● **WRITTEN EXERCISE**:
Reproduce every line, starting with the first line of the items and going on through the line containing "Given: Point to the washbasin at the top", and raise each coordinate value in the answers by 74.

● **SUPPLIED MATERIAL**:

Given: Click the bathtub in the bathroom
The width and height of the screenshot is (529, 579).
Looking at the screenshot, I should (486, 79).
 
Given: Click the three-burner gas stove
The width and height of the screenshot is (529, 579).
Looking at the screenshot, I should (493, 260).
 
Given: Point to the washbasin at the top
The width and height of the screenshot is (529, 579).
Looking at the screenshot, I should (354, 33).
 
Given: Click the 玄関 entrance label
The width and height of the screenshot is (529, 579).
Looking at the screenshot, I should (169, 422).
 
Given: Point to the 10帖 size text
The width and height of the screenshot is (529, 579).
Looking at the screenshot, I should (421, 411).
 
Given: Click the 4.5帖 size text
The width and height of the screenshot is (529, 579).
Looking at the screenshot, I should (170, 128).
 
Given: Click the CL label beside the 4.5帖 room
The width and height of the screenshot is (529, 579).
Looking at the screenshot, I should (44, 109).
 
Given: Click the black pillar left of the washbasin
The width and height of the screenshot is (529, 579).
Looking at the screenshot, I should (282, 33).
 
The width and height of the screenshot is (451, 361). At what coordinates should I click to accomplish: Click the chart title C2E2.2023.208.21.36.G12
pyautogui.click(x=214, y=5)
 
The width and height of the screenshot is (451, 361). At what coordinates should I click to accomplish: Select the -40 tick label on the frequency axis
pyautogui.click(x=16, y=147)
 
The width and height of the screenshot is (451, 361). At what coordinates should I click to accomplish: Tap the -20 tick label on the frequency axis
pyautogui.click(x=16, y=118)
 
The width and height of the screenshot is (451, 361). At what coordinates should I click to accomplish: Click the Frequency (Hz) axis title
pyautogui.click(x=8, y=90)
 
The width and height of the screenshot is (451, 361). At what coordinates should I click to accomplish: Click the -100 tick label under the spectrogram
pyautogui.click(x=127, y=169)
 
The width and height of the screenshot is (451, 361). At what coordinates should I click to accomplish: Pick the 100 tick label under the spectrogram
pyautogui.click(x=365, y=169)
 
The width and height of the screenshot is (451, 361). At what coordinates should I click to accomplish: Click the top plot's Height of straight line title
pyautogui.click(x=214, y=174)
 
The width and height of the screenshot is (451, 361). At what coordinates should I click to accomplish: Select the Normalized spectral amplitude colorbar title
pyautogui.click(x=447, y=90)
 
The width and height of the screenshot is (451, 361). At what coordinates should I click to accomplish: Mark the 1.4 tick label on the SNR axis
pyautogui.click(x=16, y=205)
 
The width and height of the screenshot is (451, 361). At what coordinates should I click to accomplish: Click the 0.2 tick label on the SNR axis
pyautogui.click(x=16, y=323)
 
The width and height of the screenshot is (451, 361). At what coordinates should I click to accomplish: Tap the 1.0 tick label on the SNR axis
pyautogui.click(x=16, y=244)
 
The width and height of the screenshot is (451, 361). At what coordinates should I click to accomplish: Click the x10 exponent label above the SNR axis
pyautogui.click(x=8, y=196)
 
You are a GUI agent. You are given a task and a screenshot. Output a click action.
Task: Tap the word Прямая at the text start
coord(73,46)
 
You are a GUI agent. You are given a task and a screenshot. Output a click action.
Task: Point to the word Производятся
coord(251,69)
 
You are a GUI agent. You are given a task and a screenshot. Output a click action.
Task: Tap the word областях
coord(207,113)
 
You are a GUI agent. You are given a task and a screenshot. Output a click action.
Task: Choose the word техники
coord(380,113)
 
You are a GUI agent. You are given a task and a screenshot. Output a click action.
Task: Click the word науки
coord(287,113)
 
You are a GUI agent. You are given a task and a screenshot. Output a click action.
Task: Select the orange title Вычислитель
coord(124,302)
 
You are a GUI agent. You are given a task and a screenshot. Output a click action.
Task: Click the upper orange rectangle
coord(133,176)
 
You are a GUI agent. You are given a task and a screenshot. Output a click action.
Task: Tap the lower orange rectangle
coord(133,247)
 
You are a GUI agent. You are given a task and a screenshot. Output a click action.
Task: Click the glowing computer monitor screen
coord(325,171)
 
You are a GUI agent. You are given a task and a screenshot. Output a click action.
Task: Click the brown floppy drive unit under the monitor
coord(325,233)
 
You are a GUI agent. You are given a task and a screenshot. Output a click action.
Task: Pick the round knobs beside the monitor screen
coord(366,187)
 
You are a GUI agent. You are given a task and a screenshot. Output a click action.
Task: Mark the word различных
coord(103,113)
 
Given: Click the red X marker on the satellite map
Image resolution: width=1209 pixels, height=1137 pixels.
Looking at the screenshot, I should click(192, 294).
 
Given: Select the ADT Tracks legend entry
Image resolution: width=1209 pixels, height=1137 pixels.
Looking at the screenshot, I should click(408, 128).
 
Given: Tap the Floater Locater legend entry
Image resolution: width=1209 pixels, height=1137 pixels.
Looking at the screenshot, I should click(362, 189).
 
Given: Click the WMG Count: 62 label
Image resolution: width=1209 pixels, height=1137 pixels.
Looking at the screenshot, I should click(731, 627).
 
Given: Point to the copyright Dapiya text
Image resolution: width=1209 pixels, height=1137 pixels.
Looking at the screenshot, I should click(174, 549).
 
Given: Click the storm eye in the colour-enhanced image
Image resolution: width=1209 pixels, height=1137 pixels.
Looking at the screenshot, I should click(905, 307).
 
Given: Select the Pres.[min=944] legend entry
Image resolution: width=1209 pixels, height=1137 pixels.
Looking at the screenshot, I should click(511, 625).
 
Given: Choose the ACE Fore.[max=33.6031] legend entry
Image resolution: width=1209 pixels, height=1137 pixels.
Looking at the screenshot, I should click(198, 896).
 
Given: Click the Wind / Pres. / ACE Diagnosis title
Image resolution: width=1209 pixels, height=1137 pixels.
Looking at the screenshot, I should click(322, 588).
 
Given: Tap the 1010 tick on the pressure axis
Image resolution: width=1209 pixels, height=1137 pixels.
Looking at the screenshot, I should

● **FINAL RESULT**:
Given: Click the bathtub in the bathroom
The width and height of the screenshot is (529, 579).
Looking at the screenshot, I should (560, 153).
 
Given: Click the three-burner gas stove
The width and height of the screenshot is (529, 579).
Looking at the screenshot, I should (567, 334).
 
Given: Point to the washbasin at the top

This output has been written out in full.